Particulate Matter Activates SIRT1‐SREBP1‐PIR Pathway to Promote Pulmonary Fibroblast Inflammation and Enhance Lung Fibrosis

Particulate matter (PM) is infamous for its strong connection with a variety of human disorders and diseases, including bronchitis, asthma, chronic obstructive pulmonary disease (COPD), cancer, allergy, stroke, Alzheimer’s disease, anxiety, cardiovascular disease, productive dysfunction, anemia, and diabetes. While mechanisms driving PM‐induced pathogenesis are poorly understood, it’s believed associated with PM’s unique character, small size with large surface area, allowing PM easily enters the body with a great amount of toxin attached. In an attempt to identify the microenvironment induced by PM, we treated human pulmonary fibroblasts (HPF) with different doses of PM, and our in vitro results showed that PM activated sterol regulatory element‐binding protein 1 (SREBP1) and its downstream PIRIN (PIR) and Nod‐like receptor protein 3 (NLRP3) inflammasome through downregulating Sirtuin1 (SIRT1).
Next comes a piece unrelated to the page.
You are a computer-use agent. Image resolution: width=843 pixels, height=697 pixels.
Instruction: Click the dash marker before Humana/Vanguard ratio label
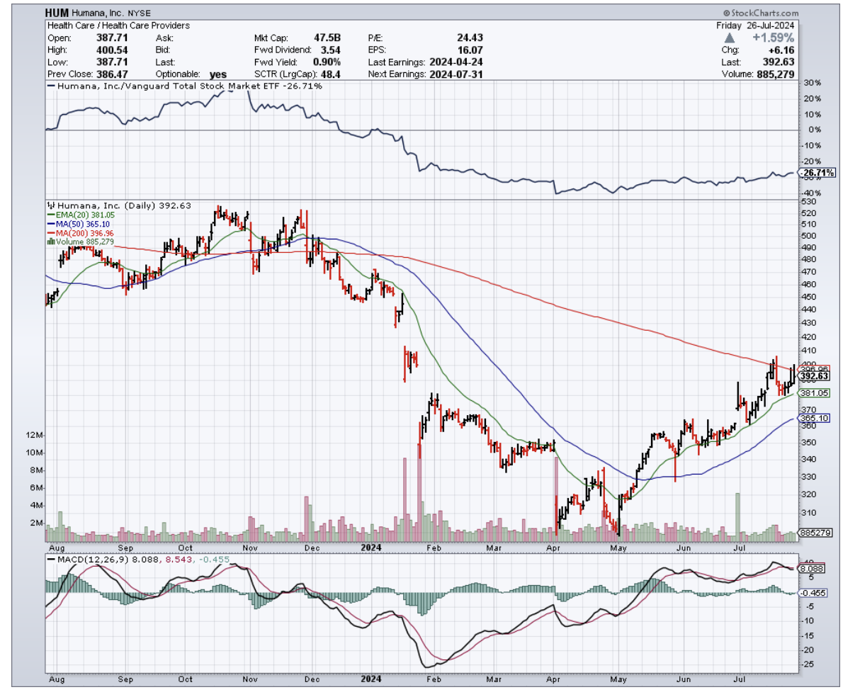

Our further in silico analysis revealed that overexpression of PIR was related to tobacco and consistent with early COPD, while our IHC analysis reported the correlation of PIR with PM from lung tissues of PM‐fed mouse models. Taken together, we concluded that PM caused lung fibrosis and COPD via SIRT1‐SREBP1‐PIR/ NLRP3 inflammasome axis, which may provide several plausible therapeutic targets for PM‐related adverse sequelae. Support or Funding Information This work was supported by grants from Academia Sinica and Ministry of Science and Technology [MOST 104‐0210‐01‐09‐02, MOST 105‐0210‐01‐13‐01, and MOST 106‐0210‐01‐15‐02] to Michael Hsiao.